Dabdoub, S. M., A. A. Tsigarida, and P. S. Kumar. 2013. “Patient-Specific Analysis of Periodontal and Peri-Implant Microbiomes.” Journal of Dental Research 92 (12 suppl): 168S–175S. doi:10.1177/0022034513504950. Quote:"Single and multiple comparisons of distributions were carried out with the statistical facilities provided by JMP (SAS Institute Inc.), as well as the Python libraries SciPy, pandas, and statsmodels." — Preceding unsigned comment added by 96.127.225.218 (talk) 14:14, 22 February 2014 (UTC)[reply]

That paper only has one citation. We need something better to satisfy WP:NSOFT. QVVERTYVS (hm?) 15:46, 22 February 2014 (UTC)[reply]
  • statsmodels is a established tool used by many researchers, including Nobel Prize winners. Many researchers use it without giving it proper credit in their publications. It is part of the Enthought distribution package for scientists: [1]. Nobel Prize Laureate Prof. Thomas Sargent mentions it in his website as one of the most useful Python modules: [2]. It is part of the open source movement, and it would be a mistake for Wikipedia to remove this article. Matplotlib (talk) 15:05, 22 February 2014 (UTC)[reply]

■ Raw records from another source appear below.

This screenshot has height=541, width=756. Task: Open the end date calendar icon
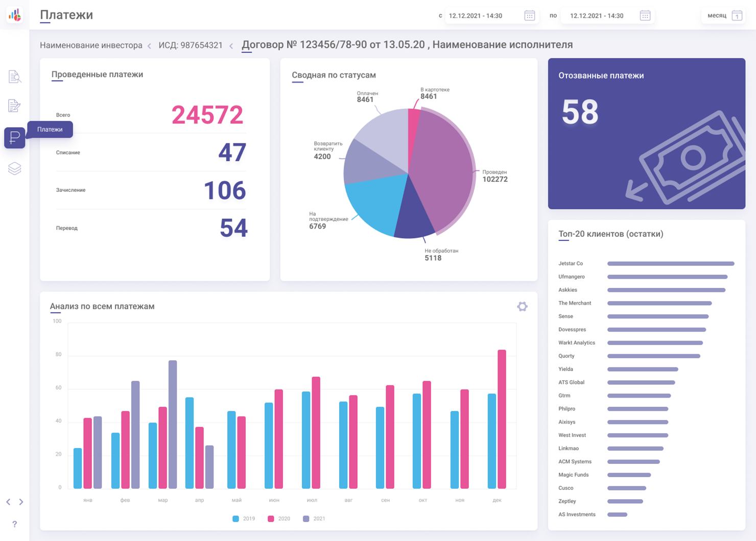pyautogui.click(x=645, y=16)
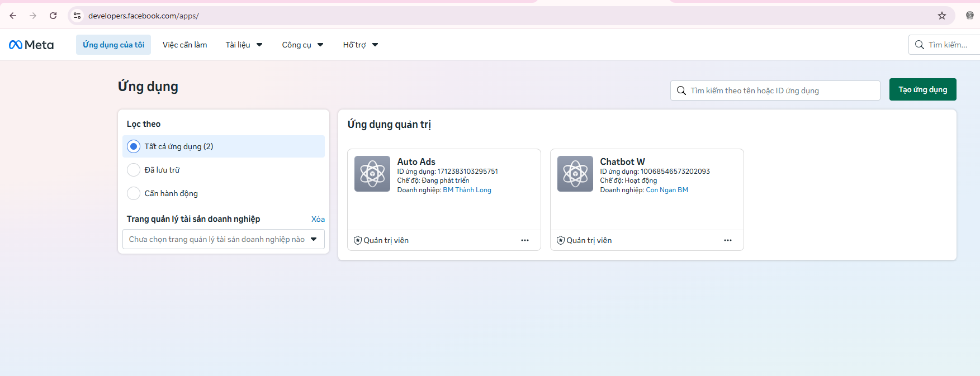Screen dimensions: 980x376
Task: Focus the app name or ID search field
Action: point(775,91)
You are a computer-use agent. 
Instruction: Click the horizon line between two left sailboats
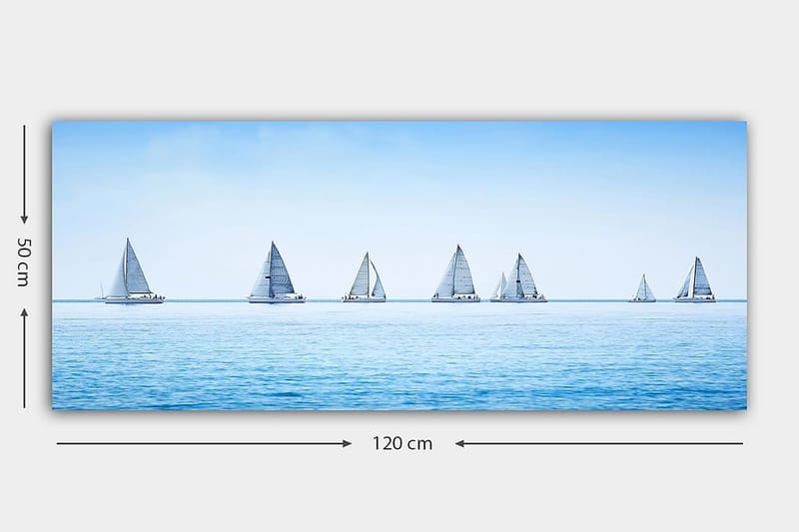tap(205, 300)
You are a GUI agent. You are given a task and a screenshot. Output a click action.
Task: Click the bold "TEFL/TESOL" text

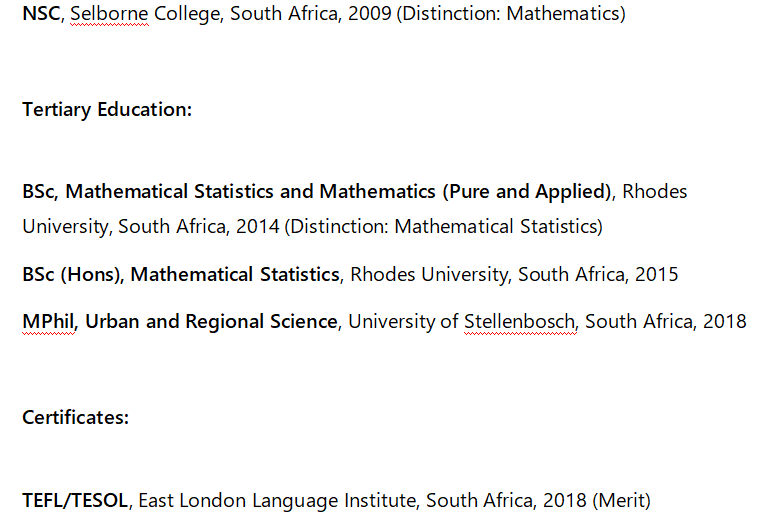click(x=75, y=500)
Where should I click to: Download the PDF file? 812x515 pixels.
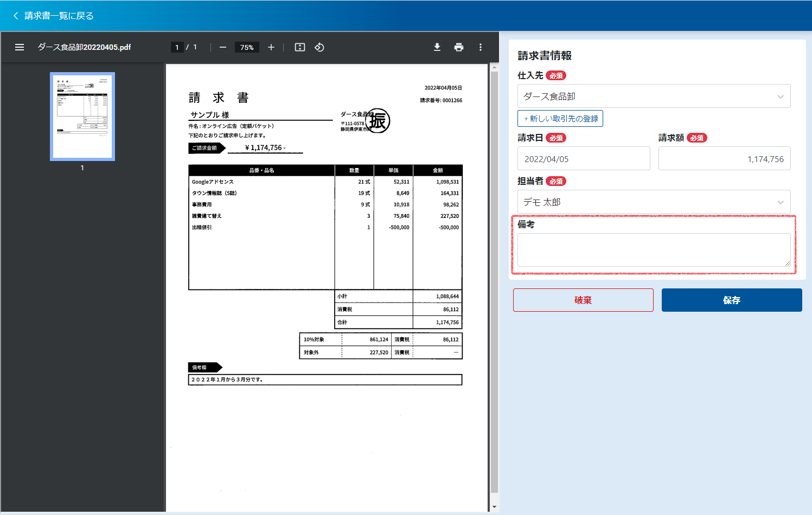click(x=437, y=47)
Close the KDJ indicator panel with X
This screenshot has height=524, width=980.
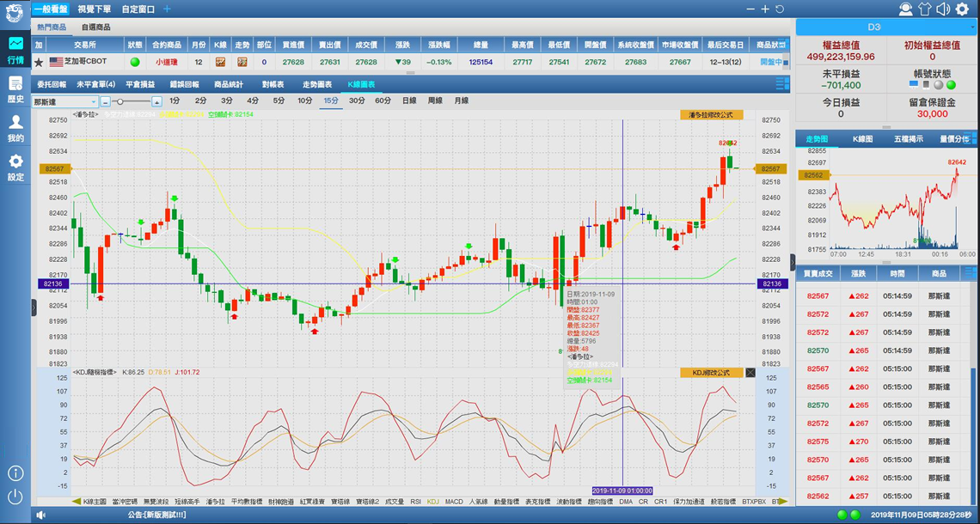point(750,373)
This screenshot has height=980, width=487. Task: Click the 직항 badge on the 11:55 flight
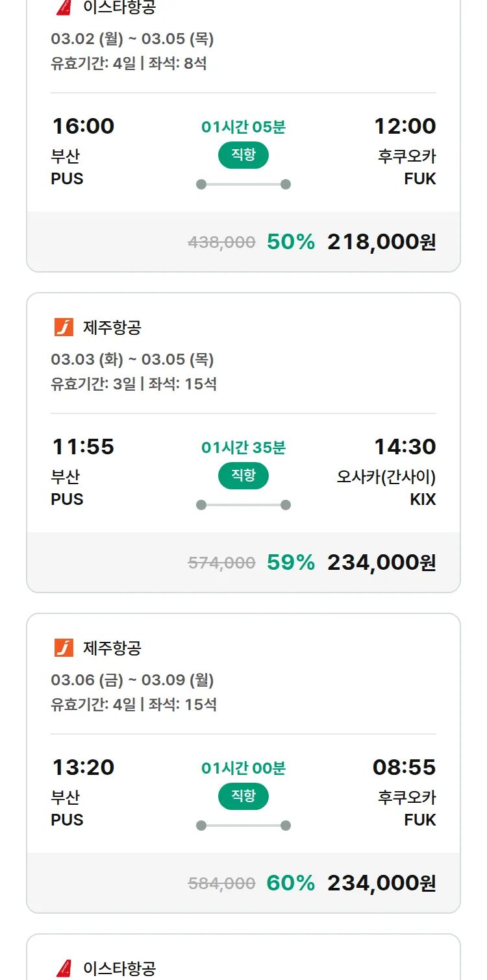pyautogui.click(x=243, y=476)
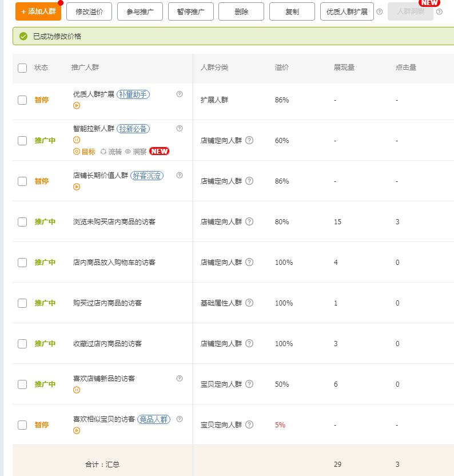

That webpage only mentions statsmodels once, in a list, and WP:NSOFT clearly states that "Inclusion of software in lists of similar software generally does not count as deep coverage" and is not sufficient to establish notability. The rest of your argument is irrelevant, I'm afraid. QVVERTYVS (hm?) 15:46, 22 February 2014 (UTC)[reply]
I respectfully disagree. There are well over 10,000 python modules, and he is only citing 4 modules. Clearly, it is a great endorsement by one of the most relevant academics of our time. Econometricians reading this discussion would be rolling their eyes. Matplotlib (talk) 02:22, 23 February 2014 (UTC)[reply]
Ok, that might be useful. QVVERTYVS (hm?) 15:46, 22 February 2014 (UTC)[reply]
I collected the list from what I found with Google Scholar. There are two kinds of articles, those that use parts of statsmodels and usually mention the statsmodels homepage in brackets or a footnote. The second kind mentions statsmodels for the python eco-system and in some cases for further analysis. I will add more comments about this. — Preceding unsigned comment added by Josefpktd (talkcontribs) 14:49, 23 February 2014 (UTC)[reply]
I found another one that was not on Google Scholar: they mention using Python and R in the main article, but statsmodels is only cited in the Supplementary Material which is not indexed by Google Scholar, as far as I can see. http://bioinformatics.oxfordjournals.org/content/29/14/1825.full?sid=46bb91f0-38f6-493c-a38c-c202b0dbfc34 — Preceding unsigned comment added by Josefpktd (talkcontribs) 15:46, 23 February 2014 (UTC)[reply]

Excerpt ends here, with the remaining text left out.